◆ Given request:
Write out the entries again from the line with "At what coordinates should I click to accomplish: Click the" to the line with "click(x=1432, y=72)", both included, swapping "dropdown" for "drop-down list" and keeping everything else the same.

◆ Collected data entries:
## Start

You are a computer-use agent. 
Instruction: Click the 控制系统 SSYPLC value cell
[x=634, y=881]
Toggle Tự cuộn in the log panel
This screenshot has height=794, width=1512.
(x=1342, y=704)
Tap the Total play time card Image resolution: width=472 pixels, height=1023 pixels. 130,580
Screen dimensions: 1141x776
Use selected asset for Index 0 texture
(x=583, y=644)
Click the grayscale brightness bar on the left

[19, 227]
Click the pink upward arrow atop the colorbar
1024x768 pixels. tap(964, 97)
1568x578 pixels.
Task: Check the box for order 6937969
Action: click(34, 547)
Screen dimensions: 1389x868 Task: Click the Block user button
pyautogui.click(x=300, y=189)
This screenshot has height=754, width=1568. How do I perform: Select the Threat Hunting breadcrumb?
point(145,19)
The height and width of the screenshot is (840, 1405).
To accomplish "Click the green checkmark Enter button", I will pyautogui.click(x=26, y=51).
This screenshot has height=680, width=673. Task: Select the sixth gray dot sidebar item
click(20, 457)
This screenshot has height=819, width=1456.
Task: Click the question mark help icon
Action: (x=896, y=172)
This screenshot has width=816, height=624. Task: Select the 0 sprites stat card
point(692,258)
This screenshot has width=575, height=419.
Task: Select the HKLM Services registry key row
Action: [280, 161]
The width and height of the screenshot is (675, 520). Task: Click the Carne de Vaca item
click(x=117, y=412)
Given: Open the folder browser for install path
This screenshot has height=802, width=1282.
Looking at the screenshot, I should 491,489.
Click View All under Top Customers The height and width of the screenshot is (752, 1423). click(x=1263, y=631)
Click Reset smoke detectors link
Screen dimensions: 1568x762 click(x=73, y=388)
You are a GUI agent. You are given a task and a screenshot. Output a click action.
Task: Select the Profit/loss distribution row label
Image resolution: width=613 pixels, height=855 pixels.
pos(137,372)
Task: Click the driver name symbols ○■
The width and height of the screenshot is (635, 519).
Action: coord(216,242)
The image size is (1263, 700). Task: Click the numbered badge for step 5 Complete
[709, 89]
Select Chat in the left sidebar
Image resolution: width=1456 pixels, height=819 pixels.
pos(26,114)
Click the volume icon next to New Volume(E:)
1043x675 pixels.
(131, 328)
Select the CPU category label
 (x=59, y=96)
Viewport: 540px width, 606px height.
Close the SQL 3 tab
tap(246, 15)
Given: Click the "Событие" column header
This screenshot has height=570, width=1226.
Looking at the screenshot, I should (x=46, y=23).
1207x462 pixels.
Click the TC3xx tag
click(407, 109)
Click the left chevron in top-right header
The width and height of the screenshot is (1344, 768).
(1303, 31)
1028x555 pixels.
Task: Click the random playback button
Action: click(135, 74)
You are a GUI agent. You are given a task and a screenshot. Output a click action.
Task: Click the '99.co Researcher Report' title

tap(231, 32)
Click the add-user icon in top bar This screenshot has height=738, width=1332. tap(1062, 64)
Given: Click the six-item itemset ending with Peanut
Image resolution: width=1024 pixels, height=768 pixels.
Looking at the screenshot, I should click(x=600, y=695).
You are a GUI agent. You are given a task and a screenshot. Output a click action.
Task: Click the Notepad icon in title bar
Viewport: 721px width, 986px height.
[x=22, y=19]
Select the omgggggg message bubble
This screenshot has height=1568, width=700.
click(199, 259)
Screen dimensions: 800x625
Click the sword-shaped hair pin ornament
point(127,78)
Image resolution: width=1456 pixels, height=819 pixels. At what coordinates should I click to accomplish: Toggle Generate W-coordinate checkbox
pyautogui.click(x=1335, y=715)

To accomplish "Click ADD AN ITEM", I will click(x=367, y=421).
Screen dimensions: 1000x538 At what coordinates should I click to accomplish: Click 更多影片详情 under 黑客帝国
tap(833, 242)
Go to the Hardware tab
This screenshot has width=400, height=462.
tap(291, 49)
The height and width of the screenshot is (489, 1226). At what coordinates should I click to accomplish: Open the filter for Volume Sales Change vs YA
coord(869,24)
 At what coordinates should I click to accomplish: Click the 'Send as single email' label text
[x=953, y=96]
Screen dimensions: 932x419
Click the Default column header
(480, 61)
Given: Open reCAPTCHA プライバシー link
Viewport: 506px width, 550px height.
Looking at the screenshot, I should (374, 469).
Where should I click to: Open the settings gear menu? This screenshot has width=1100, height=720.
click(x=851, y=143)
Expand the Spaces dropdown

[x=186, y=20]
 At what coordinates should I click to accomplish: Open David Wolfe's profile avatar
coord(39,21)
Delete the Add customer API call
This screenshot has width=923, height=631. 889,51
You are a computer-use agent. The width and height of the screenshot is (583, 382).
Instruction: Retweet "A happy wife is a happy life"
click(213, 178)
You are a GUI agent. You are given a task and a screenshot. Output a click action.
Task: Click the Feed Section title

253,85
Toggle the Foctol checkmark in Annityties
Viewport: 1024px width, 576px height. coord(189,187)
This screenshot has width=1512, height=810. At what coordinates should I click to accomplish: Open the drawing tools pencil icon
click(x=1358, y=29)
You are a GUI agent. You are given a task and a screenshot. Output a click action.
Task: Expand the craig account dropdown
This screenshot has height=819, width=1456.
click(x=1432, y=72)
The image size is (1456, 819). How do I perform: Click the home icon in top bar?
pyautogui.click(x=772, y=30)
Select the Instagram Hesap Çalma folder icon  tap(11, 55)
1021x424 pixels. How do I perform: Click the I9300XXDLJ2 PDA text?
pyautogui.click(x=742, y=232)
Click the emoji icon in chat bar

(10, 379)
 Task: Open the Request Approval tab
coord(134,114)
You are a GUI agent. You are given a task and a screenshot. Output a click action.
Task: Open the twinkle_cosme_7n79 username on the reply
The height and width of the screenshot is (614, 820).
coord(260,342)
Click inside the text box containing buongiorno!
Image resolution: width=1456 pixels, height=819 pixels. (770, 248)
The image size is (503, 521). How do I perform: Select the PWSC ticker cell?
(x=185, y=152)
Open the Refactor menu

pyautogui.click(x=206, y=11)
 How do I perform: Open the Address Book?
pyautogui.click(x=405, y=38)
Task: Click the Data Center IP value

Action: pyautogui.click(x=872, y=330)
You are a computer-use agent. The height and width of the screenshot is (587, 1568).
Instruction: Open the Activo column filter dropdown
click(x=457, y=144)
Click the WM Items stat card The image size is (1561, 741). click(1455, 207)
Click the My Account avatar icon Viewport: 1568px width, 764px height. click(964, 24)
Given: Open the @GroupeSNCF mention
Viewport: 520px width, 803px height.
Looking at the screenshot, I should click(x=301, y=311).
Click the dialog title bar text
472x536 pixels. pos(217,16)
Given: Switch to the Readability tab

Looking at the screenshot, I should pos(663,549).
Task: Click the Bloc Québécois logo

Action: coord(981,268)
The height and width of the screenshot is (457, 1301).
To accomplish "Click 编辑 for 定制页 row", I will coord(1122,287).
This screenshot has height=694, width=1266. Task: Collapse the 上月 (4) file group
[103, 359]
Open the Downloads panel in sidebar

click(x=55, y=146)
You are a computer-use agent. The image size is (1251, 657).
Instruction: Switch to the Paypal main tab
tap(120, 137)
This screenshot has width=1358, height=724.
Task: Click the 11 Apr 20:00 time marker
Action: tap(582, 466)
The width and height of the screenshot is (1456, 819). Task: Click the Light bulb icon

## End

◆ Solution:
 At what coordinates should I click to accomplish: Click the 'Send as single email' label text
[x=953, y=96]
Screen dimensions: 932x419
Click the Default column header
(480, 61)
Given: Open reCAPTCHA プライバシー link
Viewport: 506px width, 550px height.
Looking at the screenshot, I should (374, 469).
Where should I click to: Open the settings gear menu? This screenshot has width=1100, height=720.
click(x=851, y=143)
Expand the Spaces drop-down list

[x=186, y=20]
 At what coordinates should I click to accomplish: Open David Wolfe's profile avatar
coord(39,21)
Delete the Add customer API call
This screenshot has width=923, height=631. 889,51
You are a computer-use agent. The width and height of the screenshot is (583, 382).
Instruction: Retweet "A happy wife is a happy life"
click(213, 178)
You are a GUI agent. You are given a task and a screenshot. Output a click action.
Task: Click the Feed Section title

253,85
Toggle the Foctol checkmark in Annityties
Viewport: 1024px width, 576px height. coord(189,187)
This screenshot has width=1512, height=810. At what coordinates should I click to accomplish: Open the drawing tools pencil icon
click(x=1358, y=29)
You are a GUI agent. You are given a task and a screenshot. Output a click action.
Task: Expand the craig account drop-down list
This screenshot has height=819, width=1456.
click(x=1432, y=72)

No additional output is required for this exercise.